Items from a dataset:
::::
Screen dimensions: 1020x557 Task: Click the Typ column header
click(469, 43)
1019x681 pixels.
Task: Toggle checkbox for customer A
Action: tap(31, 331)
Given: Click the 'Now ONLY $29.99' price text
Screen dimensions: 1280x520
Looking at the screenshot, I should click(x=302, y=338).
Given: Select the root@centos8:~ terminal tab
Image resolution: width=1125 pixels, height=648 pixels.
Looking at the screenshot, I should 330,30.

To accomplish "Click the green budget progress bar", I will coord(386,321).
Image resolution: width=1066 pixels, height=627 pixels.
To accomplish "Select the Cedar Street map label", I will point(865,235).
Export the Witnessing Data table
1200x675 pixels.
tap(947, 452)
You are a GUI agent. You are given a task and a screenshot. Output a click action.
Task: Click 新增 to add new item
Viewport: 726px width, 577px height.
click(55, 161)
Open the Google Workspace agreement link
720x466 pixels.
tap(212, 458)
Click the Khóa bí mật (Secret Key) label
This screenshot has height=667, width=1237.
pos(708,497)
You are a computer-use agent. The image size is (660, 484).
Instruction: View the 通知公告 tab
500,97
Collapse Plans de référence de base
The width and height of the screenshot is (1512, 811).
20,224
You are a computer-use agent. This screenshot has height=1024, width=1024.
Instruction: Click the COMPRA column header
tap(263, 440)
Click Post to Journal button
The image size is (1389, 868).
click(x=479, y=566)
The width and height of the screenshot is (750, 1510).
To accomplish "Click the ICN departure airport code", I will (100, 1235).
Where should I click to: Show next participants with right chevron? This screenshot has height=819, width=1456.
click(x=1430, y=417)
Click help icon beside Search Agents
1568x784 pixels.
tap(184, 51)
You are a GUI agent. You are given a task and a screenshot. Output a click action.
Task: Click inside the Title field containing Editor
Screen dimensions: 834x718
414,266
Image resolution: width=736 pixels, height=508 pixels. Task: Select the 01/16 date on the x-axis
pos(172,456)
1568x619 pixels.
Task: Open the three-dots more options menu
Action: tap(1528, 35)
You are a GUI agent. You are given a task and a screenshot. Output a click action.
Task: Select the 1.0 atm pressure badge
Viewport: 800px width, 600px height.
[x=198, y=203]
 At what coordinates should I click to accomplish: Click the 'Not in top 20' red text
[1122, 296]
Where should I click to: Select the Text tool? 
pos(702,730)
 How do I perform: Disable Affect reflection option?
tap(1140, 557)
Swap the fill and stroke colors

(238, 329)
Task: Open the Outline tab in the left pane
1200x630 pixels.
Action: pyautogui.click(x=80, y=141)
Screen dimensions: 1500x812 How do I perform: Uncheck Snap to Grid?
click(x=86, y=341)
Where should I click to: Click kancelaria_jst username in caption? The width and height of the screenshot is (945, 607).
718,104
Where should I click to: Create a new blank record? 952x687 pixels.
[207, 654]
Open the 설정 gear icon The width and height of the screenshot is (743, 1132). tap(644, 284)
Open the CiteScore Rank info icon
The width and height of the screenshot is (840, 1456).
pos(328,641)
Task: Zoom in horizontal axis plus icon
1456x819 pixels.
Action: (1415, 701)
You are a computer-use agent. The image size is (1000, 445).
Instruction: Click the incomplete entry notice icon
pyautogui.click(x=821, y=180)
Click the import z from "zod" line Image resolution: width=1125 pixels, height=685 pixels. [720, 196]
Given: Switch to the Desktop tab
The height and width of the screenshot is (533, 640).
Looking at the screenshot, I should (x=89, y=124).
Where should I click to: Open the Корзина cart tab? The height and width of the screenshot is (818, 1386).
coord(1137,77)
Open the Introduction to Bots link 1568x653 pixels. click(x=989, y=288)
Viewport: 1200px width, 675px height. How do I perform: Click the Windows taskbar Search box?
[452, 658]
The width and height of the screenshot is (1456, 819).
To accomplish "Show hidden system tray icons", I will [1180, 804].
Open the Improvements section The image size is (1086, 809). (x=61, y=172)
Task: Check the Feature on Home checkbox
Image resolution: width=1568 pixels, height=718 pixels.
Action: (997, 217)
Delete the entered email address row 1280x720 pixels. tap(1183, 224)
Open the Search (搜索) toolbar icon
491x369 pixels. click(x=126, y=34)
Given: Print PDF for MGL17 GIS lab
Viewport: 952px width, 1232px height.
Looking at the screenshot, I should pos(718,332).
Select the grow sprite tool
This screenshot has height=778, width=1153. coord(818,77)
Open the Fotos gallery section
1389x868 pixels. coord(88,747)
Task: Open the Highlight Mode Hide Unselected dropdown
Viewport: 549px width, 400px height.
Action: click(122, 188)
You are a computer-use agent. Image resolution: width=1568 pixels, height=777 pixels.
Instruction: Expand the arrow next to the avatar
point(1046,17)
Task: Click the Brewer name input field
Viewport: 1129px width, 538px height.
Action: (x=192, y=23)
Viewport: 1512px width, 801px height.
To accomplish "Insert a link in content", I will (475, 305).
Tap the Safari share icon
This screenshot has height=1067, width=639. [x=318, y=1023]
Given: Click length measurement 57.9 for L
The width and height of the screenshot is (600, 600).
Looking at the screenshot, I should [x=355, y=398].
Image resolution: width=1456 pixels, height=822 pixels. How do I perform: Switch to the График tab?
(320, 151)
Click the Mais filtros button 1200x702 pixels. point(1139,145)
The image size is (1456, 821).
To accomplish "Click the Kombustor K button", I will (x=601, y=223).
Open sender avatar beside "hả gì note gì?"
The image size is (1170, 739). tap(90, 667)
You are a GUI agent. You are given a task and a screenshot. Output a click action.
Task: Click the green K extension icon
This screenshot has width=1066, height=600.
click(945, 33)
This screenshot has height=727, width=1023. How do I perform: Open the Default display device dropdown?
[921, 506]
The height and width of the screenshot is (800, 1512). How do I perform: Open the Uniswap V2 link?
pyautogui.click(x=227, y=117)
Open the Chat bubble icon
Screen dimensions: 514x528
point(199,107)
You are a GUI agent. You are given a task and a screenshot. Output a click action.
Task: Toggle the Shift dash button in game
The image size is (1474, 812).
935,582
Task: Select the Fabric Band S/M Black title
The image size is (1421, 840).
::::
Exercise details:
Please pull out every line of the data above that contains the string "should". Case counts.

Task result:
Looking at the screenshot, I should click(x=302, y=338).
Looking at the screenshot, I should 330,30.
Where should I click to: Show next participants with right chevron? This screenshot has height=819, width=1456.
 At what coordinates should I click to accomplish: Click the 'Not in top 20' red text
Where should I click to: Select the Text tool? 
Where should I click to: Click kancelaria_jst username in caption? The width and height of the screenshot is (945, 607).
Where should I click to: Create a new blank record? 952x687 pixels.
Looking at the screenshot, I should (x=89, y=124).
Where should I click to: Open the Корзина cart tab? The height and width of the screenshot is (818, 1386).
Looking at the screenshot, I should pos(718,332).
Looking at the screenshot, I should [x=355, y=398].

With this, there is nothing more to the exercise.